«J'y fus d'autant plus décidé, que je reçus plusieurs fois du prince de la Moskowa l'assurance que la disposition ordonnée par Sa Majesté pour que le troisième corps me soutint était exécutée, et qu'il marchait à mon secours. Je m'arrêtai donc; je fis face à l'ennemi, j'occupai la position qui à sa droite au ruisseau d'Eutritz et sa gauche à l'Elster, au village de Meckern, et je me préparai à combattre, soutenu par près de cent pièces de canon.
«L'armée ennemie marcha à moi avec rapidité. Ses forces semblaient sortir de dessous terre; elles grossirent à vue d'oeil: c'était toute l'armée de Silésie.
«L'attaque de l'ennemi se dirigea d'abord sur le village de Meckern. Ce village fut attaqué avec vigueur, et l'ennemi supporta tout le feu de mon artillerie. Il fut défendu de même par les troupes de la deuxième division, sous les ordres du général Lagrange. Le 2e régiment d'artillerie de marine, qui était chargé de ce poste, y mit vigueur et ténacité; il conserva ce village pendant longtemps, le perdit et le reprit plusieurs fois. Mais l'ennemi redoubla d'efforts et envoya de puissants secours, ne s'occupant que de ce point.

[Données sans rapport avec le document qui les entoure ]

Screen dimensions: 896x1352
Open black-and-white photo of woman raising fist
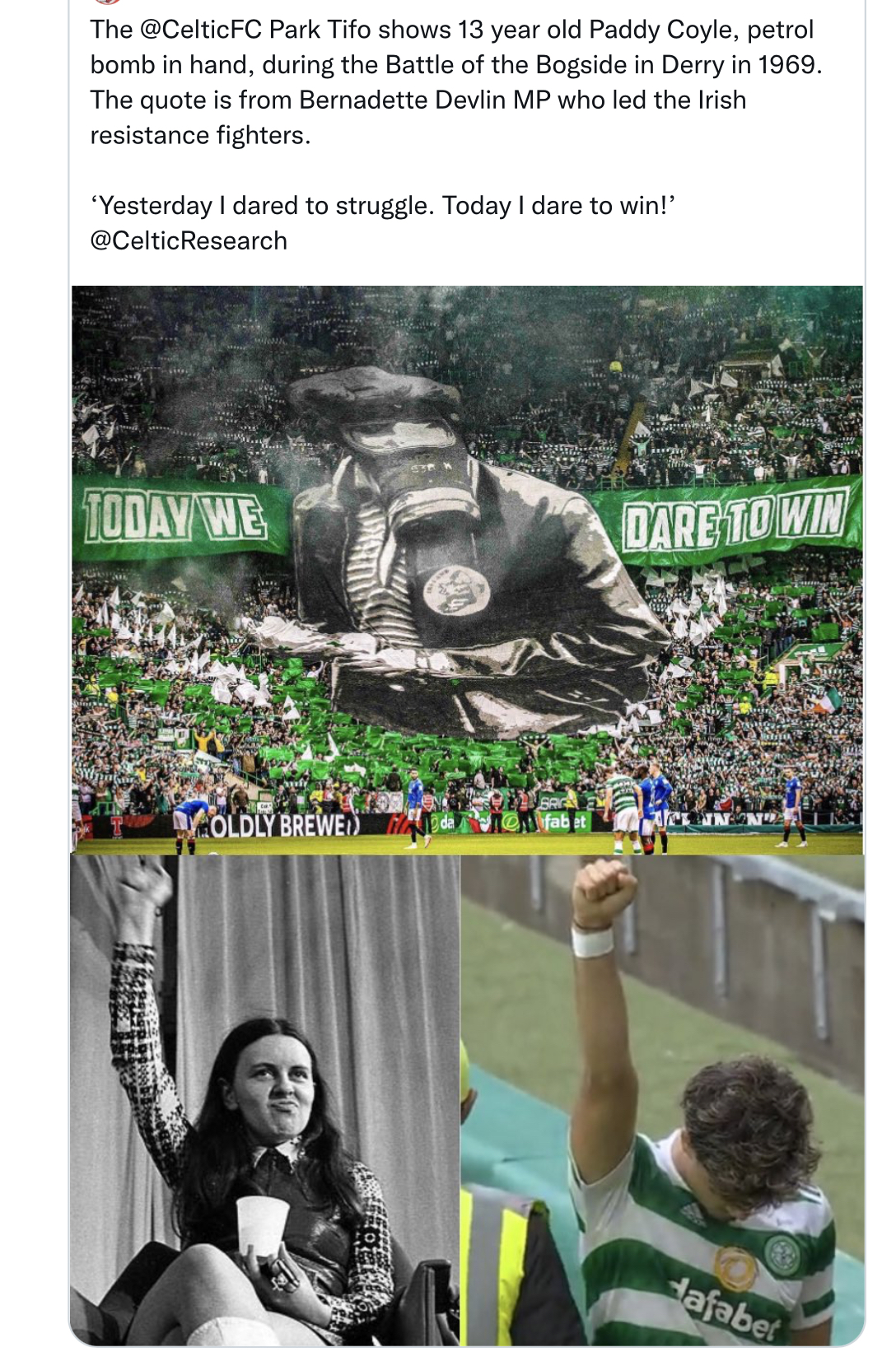264,1100
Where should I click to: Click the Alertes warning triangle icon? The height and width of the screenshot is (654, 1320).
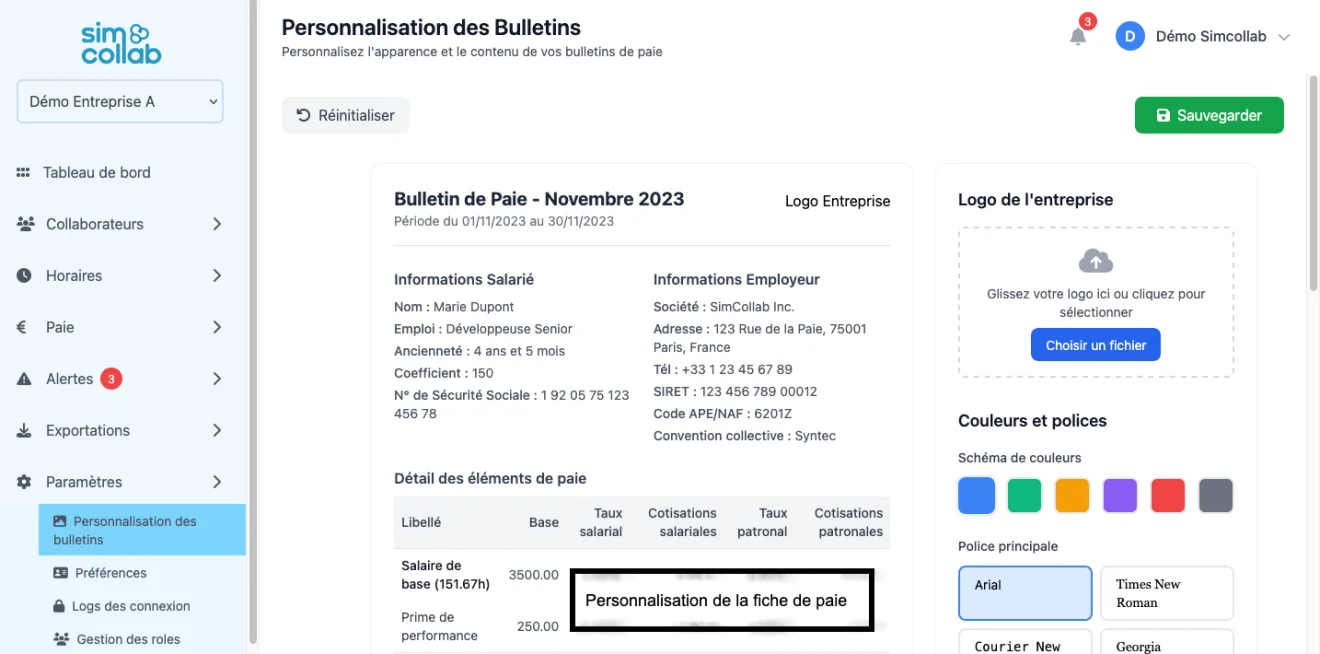click(x=24, y=379)
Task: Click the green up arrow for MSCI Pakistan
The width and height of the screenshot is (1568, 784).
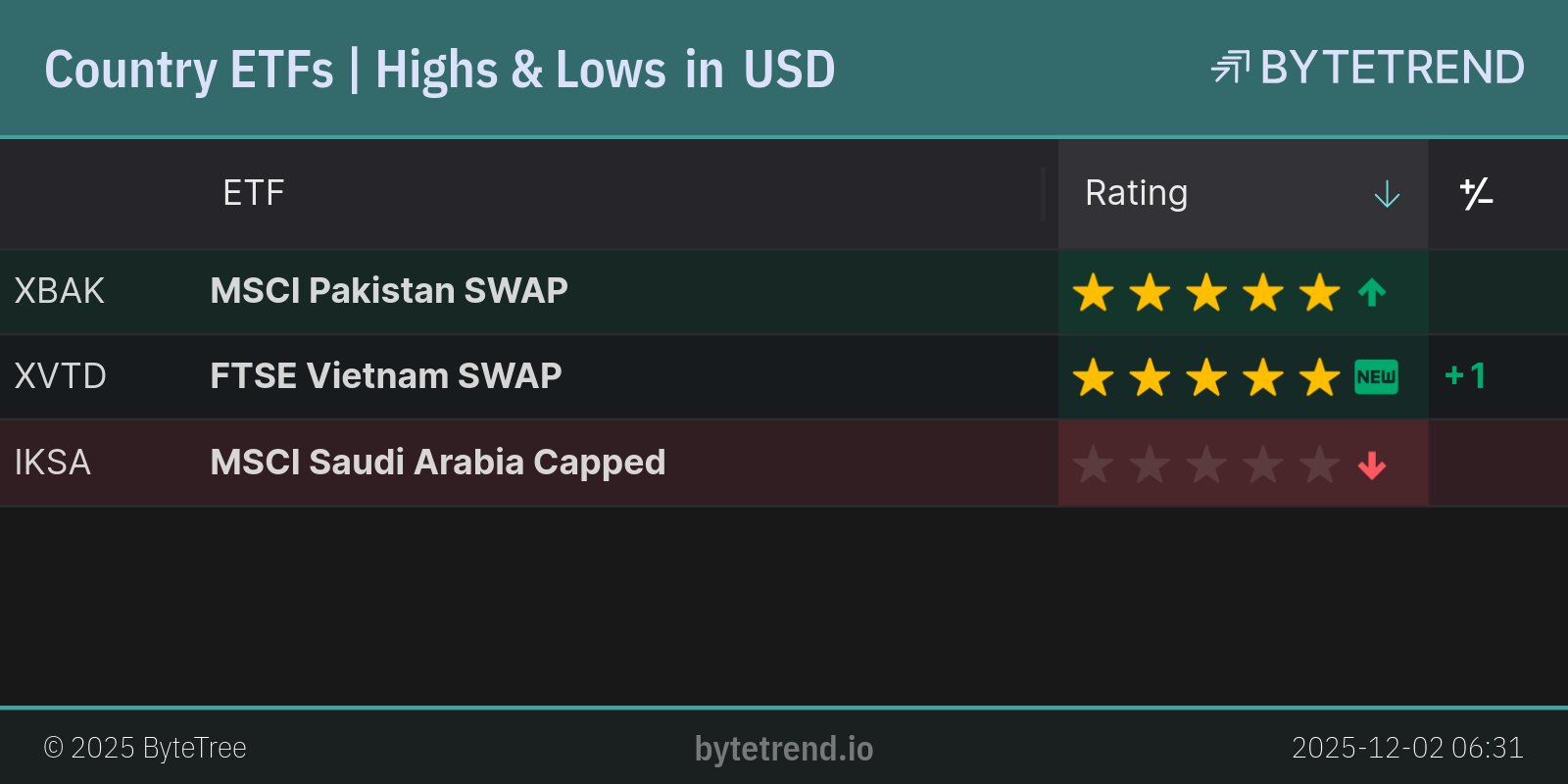Action: coord(1372,292)
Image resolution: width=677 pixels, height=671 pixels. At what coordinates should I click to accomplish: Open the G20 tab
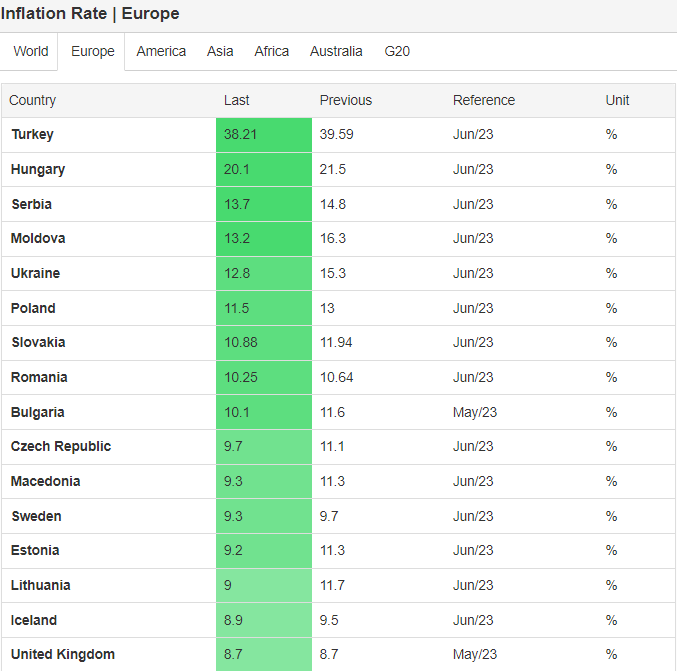click(397, 51)
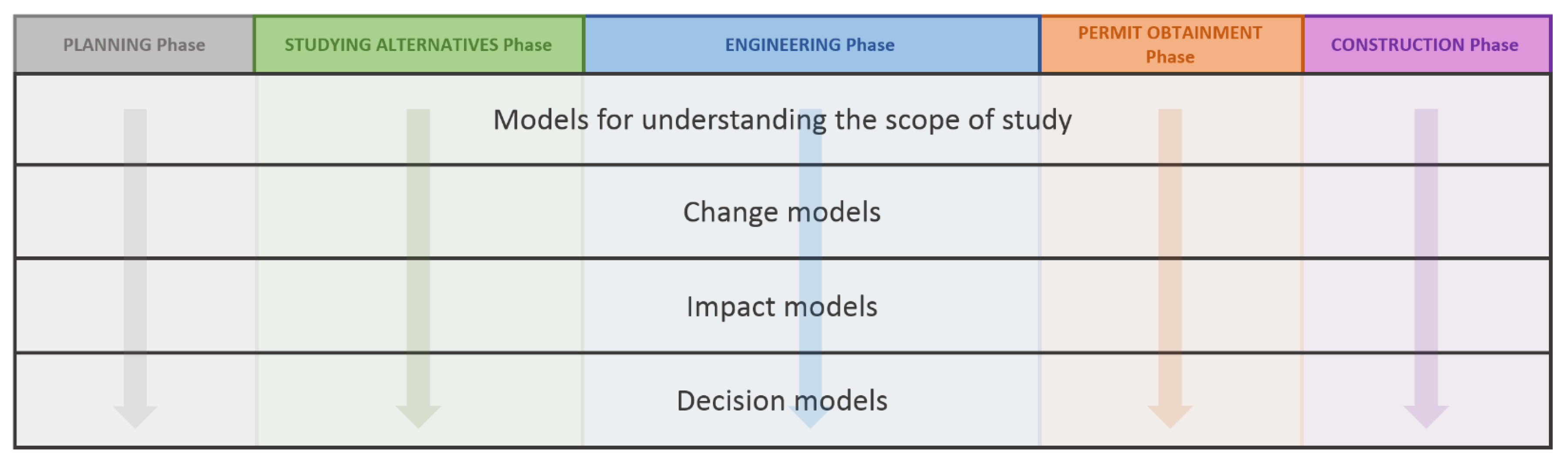The width and height of the screenshot is (1568, 468).
Task: Pick the CONSTRUCTION Phase header
Action: coord(1424,44)
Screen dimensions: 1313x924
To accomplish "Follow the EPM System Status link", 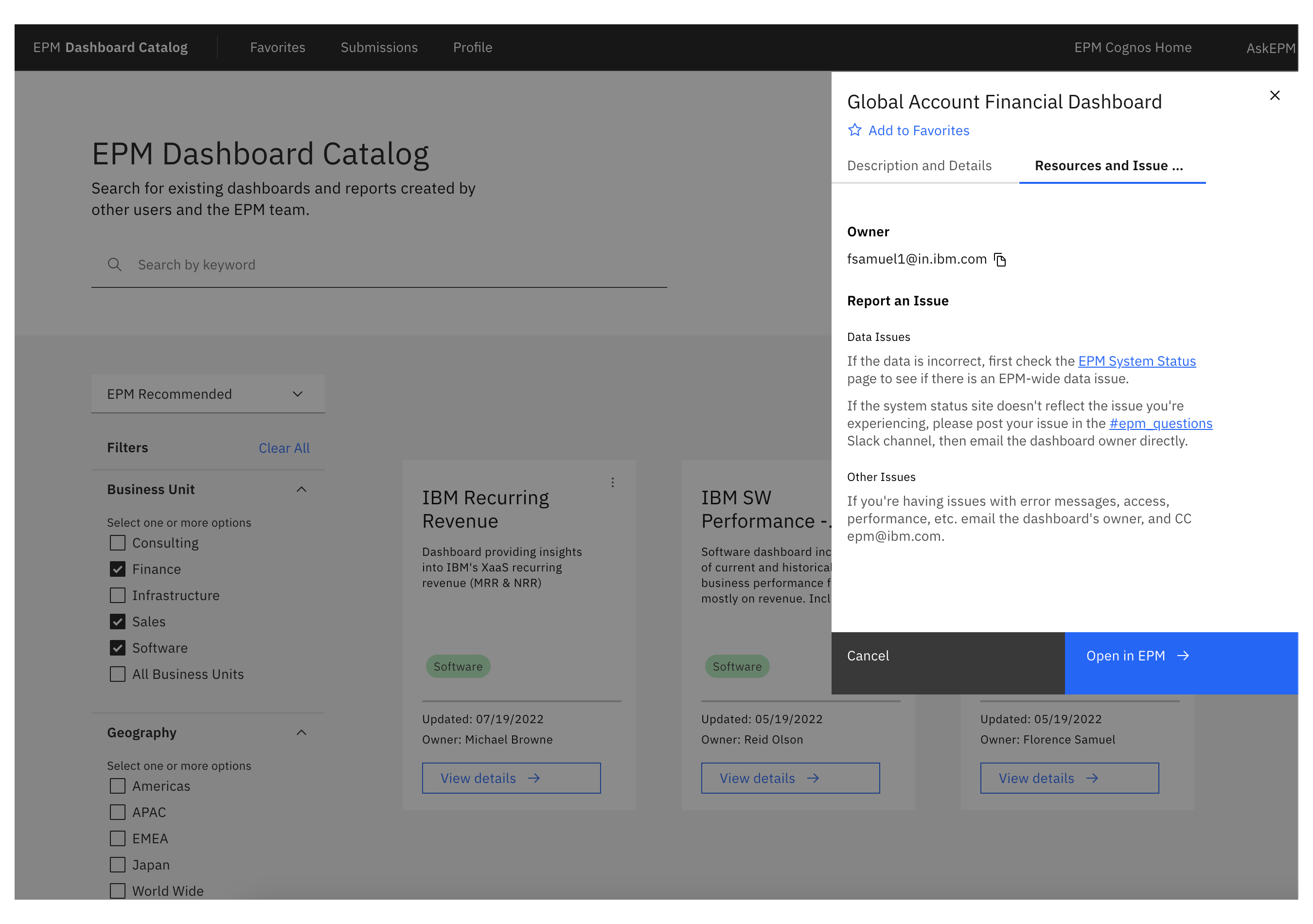I will 1136,361.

Alors je fis exécuter un changement de front oblique par brigade, ce qui forma immédiatement six lignes en échelons, qui étaient également bien disposées pour soutenir ce village, où paraissait être toute la bataille.
«Le 37e léger et le 4e régiment de marine furent successivement portés sur ce village; ils le reprirent et le défendirent avec tout le courage qu'on pouvait attendre d'aussi bonnes troupes.
«Le combat se soutenait avec le même acharnement depuis trois heures, et l'ennemi avait fait des pertes énormes par l'avantage que nous donnait la position de notre artillerie pour écraser ses masses. Mais de nouvelles forces se présentaient sans cesse et renouvelaient les attaques. Une explosion de quatre caissons de douze, qui eut lieu à la fois, éteignit pour un instant le feu d'une de nos principales batteries, et, en ce moment, l'ennemi faisait une charge décisive.
«J'engageai alors les troupes de la première division, qui formaient les échelons du centre, pour soutenir les troupes engagées et combattre l'ennemi, qui taisait un mouvement par son centre.
«Le combat prit un nouveau caractère, et nos masses d'infanterie se trouvèrent en un moment à moins de trente pas de l'ennemi. Jamais action ne fut plus vive. En peu d'instants, blessé moi-même et mes habits criblés, tout ce qui m'environnait périt ou fut frappé.
«Les 20e et 25e régiments provisoire, commandés par les colonels Maury et Drouhot, se couvrirent de gloire dans cette circonstance. Ils marchèrent à l'ennemi et le forcèrent à plier; mais, accablés par le nombre, ces régiments furent obligés de s'arrêter, en parvenant toutefois à se soutenir dans leur position. Le 32e léger fit aussi des prodiges. Les troupes de la troisième division, qui formaient les derniers échelons, prirent part au combat, autant pour soutenir les troupes qui étaient engagées que pour résister à quelques troupes que l'ennemi faisait marcher par sa gauche.
«Les choses étaient dans cette situation, et le troisième corps, dont l'arrivée eût été si décisive, ne paraissait pas, lorsque l'ennemi précipita six mille chevaux sur toutes nos masses, qui étaient déjà aux prises à une si petite distance avec l'infanterie ennemie.
«Notre infanterie montra en général beaucoup de sang-froid et de courage. Mais plusieurs bataillons des 1er et 3e régiments de marine, qui occupaient une position importante, plièrent, ce qui força nos masses à se rapprocher pour se mieux soutenir. L'ennemi fit de nouveaux efforts qui furent repousses avec un nouveau courage, et l'infanterie combattit à la fois contre l'infanterie et la cavalerie ennemie, et repoussa toujours de nouvelles attaques jusqu'à la nuit.